The Florida Department of Education released its preliminary school grades for elementary and middle schools late last month. Seven of the schools in Alachua County received a grade of A, down from 21 last year. Similar results are reported statewide, with the number of A-rated schools down by 39 percent, according to information from the Department of Education.
The difference in scores was predicted by state officials, due to a change in the way the schools are evaluated. The threshold for passing the FCAT writing test was changed from 3.0 to 3.5.
“What we have in this state is a constantly moving target,” said Jackie Johnson, public information officer for the Alachua County public school system. “We have a grading formula that has been changed more than 30 times in the last two years.”
This year, seven schools got an A, 17 received a B, six had a C, five had a D and four had an F. Only five schools, Alachua Elementary, Newberry Elementary, Caring and Sharing Learning School, Waldo Community School and Metcalfe Elementary improved their grade. Only Caring and Sharing rose by more than one letter grade, going from an F to a B.
The performance of Alachua County’s schools could have been worse if the board of education didn’t pass a safety net early last month, Johnson said. The safety net prevents a school from falling more than one letter grade per year.
Unlike the FCAT reading and math exams, schools cannot pass or fail a student based on the writing exam. Only the school is evaluated, not the student, Johnson said.
Had the writing requirement not changed, the results this year would have been largely the same as last year, she said.
Controversy surrounds the validity of holding teachers accountable by using constantly changing standards.
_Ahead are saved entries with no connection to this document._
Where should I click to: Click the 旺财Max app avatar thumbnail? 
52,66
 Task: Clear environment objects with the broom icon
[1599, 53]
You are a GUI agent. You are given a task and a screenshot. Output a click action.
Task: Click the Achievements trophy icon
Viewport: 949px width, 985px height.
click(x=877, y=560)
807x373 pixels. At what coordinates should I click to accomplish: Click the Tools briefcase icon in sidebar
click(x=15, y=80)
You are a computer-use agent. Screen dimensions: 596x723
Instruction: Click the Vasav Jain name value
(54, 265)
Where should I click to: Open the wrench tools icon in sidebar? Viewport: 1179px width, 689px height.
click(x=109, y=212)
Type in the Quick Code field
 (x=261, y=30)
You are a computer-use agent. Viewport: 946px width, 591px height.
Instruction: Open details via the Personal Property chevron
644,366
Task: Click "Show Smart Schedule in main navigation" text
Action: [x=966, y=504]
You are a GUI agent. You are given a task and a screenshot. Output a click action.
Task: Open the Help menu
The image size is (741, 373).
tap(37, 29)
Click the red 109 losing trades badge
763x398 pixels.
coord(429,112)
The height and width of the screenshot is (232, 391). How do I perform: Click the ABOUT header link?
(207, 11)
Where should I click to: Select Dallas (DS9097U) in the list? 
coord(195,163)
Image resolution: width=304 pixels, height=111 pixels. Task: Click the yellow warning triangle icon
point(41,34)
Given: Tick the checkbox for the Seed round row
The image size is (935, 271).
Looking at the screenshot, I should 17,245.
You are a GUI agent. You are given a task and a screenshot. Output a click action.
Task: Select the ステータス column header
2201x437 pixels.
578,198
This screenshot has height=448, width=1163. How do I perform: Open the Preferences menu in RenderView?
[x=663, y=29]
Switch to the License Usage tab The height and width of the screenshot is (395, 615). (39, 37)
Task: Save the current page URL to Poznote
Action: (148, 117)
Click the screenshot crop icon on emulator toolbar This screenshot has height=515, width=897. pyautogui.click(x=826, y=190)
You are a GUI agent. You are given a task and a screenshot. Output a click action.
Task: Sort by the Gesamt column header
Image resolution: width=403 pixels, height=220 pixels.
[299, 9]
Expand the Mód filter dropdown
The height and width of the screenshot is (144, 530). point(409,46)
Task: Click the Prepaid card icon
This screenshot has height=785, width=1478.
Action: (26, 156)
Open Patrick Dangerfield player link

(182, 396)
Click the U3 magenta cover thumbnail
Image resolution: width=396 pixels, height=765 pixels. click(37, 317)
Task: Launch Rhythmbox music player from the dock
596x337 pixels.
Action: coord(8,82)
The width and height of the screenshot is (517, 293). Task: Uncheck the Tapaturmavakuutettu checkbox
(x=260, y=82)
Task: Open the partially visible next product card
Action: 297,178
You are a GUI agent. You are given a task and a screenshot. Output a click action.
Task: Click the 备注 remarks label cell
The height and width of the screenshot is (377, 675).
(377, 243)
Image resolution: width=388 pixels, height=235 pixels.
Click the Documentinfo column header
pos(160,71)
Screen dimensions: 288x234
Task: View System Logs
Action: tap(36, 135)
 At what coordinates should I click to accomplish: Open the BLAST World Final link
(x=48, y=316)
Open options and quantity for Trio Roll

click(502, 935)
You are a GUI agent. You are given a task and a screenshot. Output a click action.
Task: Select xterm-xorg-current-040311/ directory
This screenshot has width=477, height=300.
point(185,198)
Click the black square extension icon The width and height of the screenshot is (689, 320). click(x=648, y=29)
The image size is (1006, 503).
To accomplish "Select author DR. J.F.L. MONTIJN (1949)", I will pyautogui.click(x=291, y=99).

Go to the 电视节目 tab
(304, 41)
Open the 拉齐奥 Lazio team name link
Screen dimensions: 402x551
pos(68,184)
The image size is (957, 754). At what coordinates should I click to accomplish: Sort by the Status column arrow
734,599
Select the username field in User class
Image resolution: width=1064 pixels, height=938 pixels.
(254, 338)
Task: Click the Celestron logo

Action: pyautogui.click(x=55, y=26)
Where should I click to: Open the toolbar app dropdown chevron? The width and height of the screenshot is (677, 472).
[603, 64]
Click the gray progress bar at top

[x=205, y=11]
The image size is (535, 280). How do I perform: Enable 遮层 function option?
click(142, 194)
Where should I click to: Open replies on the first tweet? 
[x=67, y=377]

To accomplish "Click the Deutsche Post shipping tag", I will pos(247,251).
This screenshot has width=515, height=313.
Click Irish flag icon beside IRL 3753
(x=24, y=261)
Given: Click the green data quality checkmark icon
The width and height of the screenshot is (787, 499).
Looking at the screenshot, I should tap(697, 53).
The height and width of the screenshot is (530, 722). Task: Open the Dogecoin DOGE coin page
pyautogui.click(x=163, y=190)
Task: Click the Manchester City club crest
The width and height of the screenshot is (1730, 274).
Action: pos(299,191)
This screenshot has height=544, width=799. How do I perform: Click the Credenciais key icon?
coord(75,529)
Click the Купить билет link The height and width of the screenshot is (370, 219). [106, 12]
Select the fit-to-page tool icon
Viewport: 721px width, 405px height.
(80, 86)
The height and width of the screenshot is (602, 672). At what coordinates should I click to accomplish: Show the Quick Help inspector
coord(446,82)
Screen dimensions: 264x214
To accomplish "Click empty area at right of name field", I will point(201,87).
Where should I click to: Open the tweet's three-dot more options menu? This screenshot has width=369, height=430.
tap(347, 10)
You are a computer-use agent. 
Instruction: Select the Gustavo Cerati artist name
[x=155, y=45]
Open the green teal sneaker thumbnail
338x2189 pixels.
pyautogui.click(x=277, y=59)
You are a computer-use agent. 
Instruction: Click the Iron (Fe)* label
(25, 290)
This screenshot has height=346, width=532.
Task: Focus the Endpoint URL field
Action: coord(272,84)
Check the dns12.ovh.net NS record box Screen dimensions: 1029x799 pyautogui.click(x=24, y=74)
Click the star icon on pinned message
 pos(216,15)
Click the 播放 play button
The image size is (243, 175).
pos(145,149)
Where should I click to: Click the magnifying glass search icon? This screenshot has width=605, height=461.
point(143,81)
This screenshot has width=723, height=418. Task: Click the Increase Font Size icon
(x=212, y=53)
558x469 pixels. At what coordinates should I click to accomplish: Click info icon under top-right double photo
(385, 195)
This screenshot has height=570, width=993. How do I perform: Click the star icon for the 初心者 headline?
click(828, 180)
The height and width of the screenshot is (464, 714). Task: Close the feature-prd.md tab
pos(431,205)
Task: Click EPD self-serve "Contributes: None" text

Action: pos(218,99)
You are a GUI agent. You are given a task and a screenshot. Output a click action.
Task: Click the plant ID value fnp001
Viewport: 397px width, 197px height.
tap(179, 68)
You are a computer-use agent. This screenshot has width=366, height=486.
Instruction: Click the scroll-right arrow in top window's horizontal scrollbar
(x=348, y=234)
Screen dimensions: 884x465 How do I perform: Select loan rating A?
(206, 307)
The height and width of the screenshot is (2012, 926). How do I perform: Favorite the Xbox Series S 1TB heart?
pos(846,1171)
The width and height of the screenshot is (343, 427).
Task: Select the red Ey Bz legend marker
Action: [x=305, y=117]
Tony Bennett, commissioner of the Florida Department of Education, resigned last Thursday following accusations that he manipulated the formula for school grades for political reasons at his previous job in Indiana, equivalent to his job in Florida.
“That affects the credibility of the grading system if it can be changed for political reasons like that,” Johnson said. “It’s one thing to raise expectations for students, but it’s another thing to arbitrarily change the formula.”
Emails from Bennett uncovered by the Associated Press indicate he may have tweaked the grading formula in Indiana when a charter school run by a political donor was facing a grade of C.
“This will be a HUGE problem for us,” Bennett wrote Sept. 12, 2012. Bennett and his colleagues went on to discuss how to change the formula so the school would get an A.
The school grades aren’t just for bragging rights, there is bonus funding for higher grade levels.
The Alachua County School Board and the superintendent have voiced their concerns about the grading system to state leaders, but their criticisms have fallen on deaf ears, said Alachua Superintendent Dan Boyd.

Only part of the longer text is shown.